Businesses miss the mark on Commonwealth Games trade

GOLD Coast businesses are disappointed at the exodus of customers fleeing across the border during the Commonwealth Games.

Fresh Garden Cafe owner Chris Welman said his Coolangatta business had lost at least half of its customer base during the Games, despite officials promising an influx of customers from the beach volleyball.

"Fifty per cent of our business is tourists but we're not getting the tourists and then our locals, these businesses that have elected to close for two weeks, we've lost them as well,” Mr Welman said.

"They scared everyone.

"I don't think (spectators) are spending any money.

"I've hired a cold room, that cost $1000, to get me through the Games and I shouldn't have gotten it because I've had no need for it at all.

"What annoys me is when you see (Games chair) Peter Beattie or (Gold Coast Mayor) Tom Tate boasting about all this stuff and there are so many businesses doing it tough.”

But traders were faring better further south, with Kingscliff and District Chamber of Commerce president Mark Humphries saying there had been a boost in business during the Games.

"It's quite positive down here,” Mr Humphries said.

"We seem to have been quite buoyant down here, accommodation is having a good time, and the cafes, restaurants and the surf club have been trading exceptionally well.”

Tweed Chamber of Commerce president and Tweed Shire councillor Warren Polglase said he was pleased the Games had been beneficial to the Tweed business community.
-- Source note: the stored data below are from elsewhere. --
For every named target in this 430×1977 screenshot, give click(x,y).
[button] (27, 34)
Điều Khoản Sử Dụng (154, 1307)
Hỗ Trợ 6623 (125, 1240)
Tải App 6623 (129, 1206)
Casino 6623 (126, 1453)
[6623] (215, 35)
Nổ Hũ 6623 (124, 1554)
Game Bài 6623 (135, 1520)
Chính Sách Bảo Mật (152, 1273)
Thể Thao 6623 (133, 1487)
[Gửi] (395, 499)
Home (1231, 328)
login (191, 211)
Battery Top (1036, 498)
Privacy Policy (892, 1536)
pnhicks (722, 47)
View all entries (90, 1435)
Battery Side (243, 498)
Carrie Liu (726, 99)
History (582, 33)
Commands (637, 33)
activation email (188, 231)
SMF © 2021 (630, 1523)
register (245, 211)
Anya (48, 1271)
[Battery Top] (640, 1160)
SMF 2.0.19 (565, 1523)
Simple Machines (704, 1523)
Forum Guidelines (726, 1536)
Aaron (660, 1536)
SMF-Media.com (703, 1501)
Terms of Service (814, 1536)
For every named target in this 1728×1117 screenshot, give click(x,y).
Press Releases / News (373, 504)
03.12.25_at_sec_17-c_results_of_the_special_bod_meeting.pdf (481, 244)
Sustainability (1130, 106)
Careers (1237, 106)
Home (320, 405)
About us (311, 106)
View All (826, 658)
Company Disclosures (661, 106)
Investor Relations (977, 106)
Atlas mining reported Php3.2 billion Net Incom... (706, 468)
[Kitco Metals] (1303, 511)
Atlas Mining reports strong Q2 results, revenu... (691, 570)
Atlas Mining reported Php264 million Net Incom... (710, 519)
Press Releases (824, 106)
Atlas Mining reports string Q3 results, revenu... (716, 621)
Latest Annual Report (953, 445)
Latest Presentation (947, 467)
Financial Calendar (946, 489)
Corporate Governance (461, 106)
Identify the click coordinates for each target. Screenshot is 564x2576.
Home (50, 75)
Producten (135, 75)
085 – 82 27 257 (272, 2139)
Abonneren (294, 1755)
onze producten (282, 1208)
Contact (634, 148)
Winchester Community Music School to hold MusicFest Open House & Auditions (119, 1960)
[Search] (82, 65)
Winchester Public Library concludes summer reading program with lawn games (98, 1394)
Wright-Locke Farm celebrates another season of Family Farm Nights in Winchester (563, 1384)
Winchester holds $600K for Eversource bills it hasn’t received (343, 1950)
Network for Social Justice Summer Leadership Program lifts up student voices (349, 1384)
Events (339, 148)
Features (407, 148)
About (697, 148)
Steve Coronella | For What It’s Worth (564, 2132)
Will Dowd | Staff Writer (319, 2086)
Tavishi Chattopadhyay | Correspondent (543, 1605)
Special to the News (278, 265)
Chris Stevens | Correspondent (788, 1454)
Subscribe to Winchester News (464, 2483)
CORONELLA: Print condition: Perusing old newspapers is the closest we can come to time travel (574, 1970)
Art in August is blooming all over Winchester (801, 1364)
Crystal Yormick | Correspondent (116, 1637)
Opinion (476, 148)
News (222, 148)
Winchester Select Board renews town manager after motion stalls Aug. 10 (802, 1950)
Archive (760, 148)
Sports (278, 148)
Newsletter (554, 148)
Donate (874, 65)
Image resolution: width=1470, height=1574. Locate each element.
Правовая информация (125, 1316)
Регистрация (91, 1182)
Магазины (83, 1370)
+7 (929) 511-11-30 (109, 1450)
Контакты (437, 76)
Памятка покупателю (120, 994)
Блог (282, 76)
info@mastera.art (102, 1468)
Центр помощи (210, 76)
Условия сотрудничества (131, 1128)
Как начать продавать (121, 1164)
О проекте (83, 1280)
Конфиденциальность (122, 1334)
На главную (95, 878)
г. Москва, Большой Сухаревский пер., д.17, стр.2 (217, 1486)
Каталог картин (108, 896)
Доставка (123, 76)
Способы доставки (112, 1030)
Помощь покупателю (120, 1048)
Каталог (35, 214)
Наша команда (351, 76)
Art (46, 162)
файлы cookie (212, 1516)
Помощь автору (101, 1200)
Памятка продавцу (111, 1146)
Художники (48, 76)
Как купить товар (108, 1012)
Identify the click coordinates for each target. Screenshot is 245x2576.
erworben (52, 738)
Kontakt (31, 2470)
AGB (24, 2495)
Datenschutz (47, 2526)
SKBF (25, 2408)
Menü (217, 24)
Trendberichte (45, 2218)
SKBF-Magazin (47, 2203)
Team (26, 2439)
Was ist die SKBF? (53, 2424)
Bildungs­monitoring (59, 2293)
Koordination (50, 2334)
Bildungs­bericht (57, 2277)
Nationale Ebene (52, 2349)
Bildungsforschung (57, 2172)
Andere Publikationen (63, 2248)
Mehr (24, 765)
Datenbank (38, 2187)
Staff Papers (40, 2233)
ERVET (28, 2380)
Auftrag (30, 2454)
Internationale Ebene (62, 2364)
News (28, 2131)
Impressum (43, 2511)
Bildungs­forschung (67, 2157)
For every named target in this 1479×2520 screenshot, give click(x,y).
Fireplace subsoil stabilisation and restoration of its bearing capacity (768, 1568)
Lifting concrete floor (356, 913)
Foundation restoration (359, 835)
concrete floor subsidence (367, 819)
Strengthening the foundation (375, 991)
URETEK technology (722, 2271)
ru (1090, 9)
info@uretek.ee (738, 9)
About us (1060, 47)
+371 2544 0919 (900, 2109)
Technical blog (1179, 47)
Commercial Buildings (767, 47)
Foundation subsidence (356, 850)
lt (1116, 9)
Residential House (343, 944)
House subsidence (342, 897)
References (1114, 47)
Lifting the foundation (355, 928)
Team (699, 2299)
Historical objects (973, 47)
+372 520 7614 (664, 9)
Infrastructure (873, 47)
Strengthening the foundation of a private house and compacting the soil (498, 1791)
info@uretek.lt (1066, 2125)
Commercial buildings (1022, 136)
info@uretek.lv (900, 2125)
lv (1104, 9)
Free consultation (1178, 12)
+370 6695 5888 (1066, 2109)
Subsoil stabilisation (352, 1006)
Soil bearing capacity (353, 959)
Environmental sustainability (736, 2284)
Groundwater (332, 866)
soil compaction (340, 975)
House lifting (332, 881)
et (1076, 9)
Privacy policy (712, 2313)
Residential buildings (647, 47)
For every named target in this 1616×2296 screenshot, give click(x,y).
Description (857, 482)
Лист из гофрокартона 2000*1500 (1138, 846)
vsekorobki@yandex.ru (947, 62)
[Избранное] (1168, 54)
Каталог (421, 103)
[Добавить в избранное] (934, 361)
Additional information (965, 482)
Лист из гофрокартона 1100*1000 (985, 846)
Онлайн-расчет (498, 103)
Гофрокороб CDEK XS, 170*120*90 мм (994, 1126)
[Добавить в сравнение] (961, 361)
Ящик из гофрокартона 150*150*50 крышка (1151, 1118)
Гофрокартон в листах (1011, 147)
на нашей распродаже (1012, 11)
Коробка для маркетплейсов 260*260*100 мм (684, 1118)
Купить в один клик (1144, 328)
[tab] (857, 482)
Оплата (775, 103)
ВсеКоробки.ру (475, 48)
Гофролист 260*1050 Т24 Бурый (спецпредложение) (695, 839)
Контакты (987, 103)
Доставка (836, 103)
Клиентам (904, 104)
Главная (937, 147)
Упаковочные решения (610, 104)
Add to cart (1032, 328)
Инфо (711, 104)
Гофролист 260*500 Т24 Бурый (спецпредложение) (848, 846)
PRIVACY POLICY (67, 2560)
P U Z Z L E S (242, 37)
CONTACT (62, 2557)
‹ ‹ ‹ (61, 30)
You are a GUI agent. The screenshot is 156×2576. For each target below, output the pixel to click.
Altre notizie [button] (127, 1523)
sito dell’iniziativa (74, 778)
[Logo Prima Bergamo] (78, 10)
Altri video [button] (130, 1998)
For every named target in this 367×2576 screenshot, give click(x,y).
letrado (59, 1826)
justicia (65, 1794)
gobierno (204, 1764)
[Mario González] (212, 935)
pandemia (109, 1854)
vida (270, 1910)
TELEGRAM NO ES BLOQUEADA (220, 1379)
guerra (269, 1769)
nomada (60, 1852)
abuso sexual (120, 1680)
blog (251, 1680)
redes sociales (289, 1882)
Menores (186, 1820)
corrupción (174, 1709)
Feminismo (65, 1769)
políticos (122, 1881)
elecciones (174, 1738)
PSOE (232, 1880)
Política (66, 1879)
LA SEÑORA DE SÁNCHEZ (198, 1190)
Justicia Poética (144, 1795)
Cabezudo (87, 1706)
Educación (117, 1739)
"I was talking to a coffee shop in Kingscliff and they said they wished the Games were going the whole 12 months period,” he said.

"They've had exceptional return over this period.”

But Murwillumbah District Business chamber president Ilze Jaunberzins said the Games hype hadn't reached the Tweed Valley.

"Just going around town, I haven't seen any change really, it's actually quite empty,” Ms Jaunberzins said. "I think the prediction of the boom by Commonwealth officials was quite overestimated.

"Athletes have already gone home and their supporters have gone with them. Tourists are going to go up to Brisbane rather than coming down here.”

But despsite disappointing foot traffic during the Commonwealth Games, Coolangatta businesses are determined to make the most of the experience.

Lower than expected customer numbers has forced The Strand shopping centre to revert back to its original parking fees, after increasing them by 212 per cent for the Games period.

Centre management issued a statement to businesses on Monday explaining due to the lack of congestion predicted for the Games, the standard rate of parking fees would be reinstated, dropping from $50 for five hours back to the normal $16 rate.

While the streets of Coolangatta remain fairly empty, Coolangatta Hotel marketing and events manager Steve Penfold said it was important businesses made the most of the Games experience.

"I think it's been great exposure for the Coolangatta town and southern Gold Coast,” he said. "We are not as busy as we would've liked or prepared for, like everyone, but I can't complain.”

Southern Gold Coast Chamber of Commerce president Hillary Jacobs said she believed the Games would encourage people to visit the Gold Coast in the future.

"There's people who have never visited the area before and they have certainly had their eyes opened to what's here,” Ms Jacobs said.